-------- AVAILABLE DATA

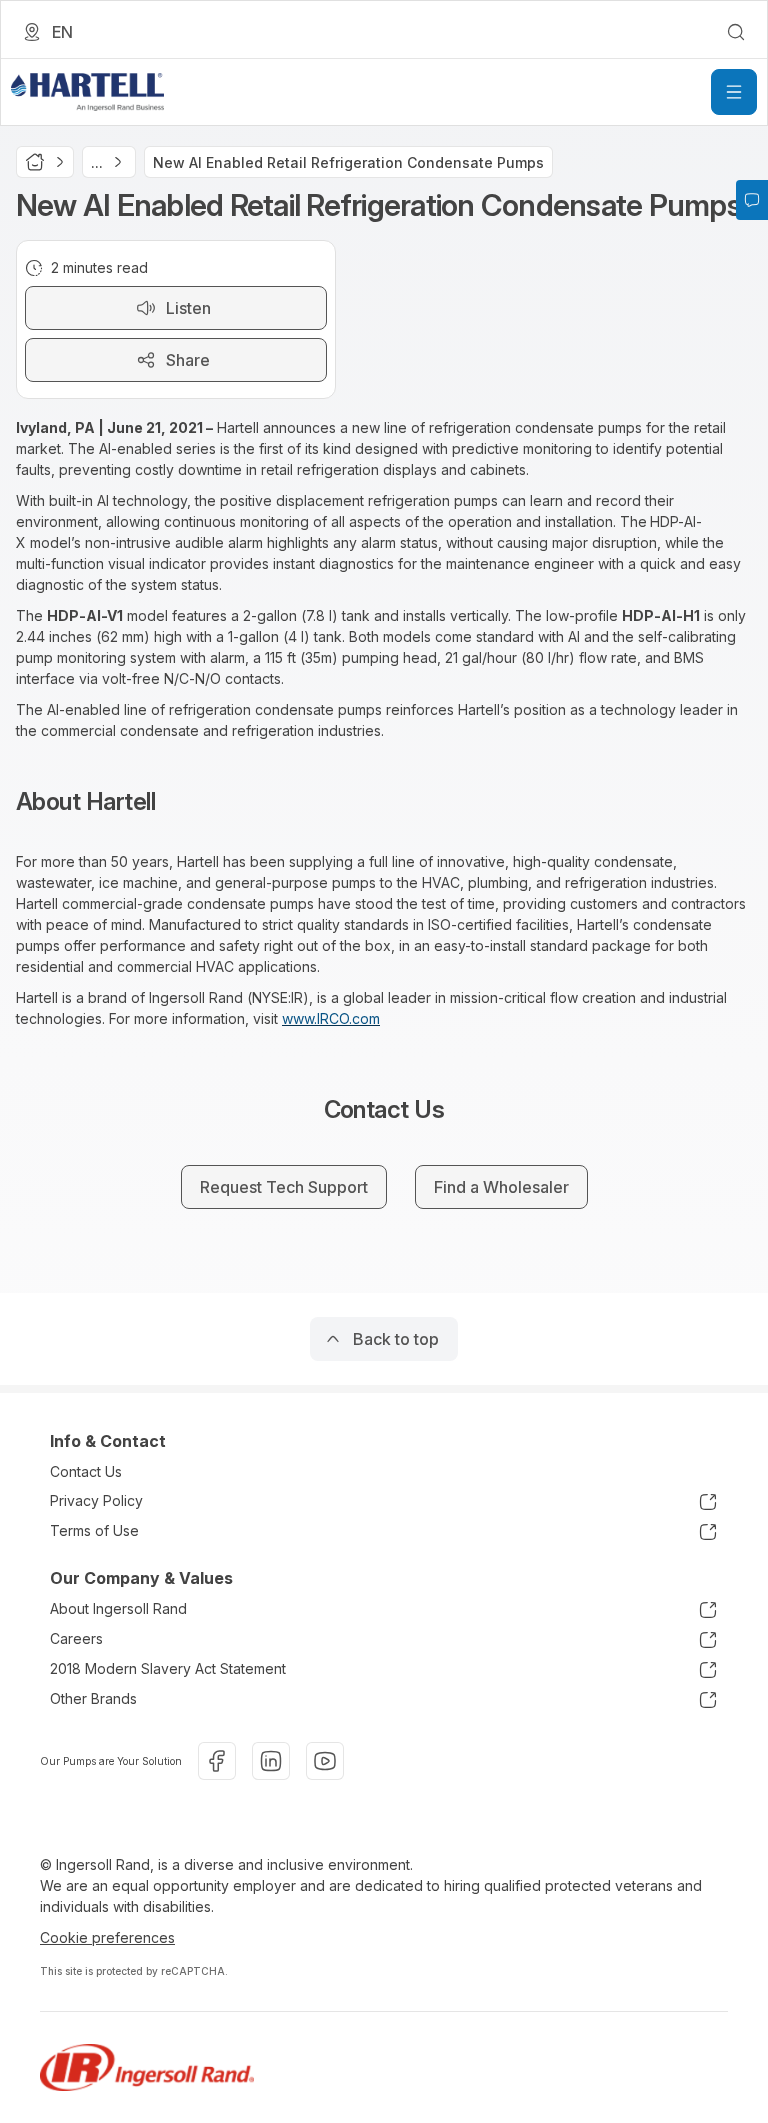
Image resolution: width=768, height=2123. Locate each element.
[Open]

----------------
-------- AVAILABLE DATA

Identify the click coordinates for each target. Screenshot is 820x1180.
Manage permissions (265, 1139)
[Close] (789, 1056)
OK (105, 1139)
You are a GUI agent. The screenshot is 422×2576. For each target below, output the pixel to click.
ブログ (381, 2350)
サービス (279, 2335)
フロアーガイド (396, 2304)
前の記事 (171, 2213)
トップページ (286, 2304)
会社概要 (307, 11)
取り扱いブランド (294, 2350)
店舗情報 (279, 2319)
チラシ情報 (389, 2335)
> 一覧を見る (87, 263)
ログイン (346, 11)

----------------

Only one stretch of the entries above is wanted: the lines from the one containing "OK (105, 1139)" through the one containing "ログイン (346, 11)". Please reproduce it exactly.

OK (105, 1139)
You are a GUI agent. The screenshot is 422×2576. For each target below, output the pixel to click.
ブログ (381, 2350)
サービス (279, 2335)
フロアーガイド (396, 2304)
前の記事 (171, 2213)
トップページ (286, 2304)
会社概要 (307, 11)
取り扱いブランド (294, 2350)
店舗情報 (279, 2319)
チラシ情報 (389, 2335)
> 一覧を見る (87, 263)
ログイン (346, 11)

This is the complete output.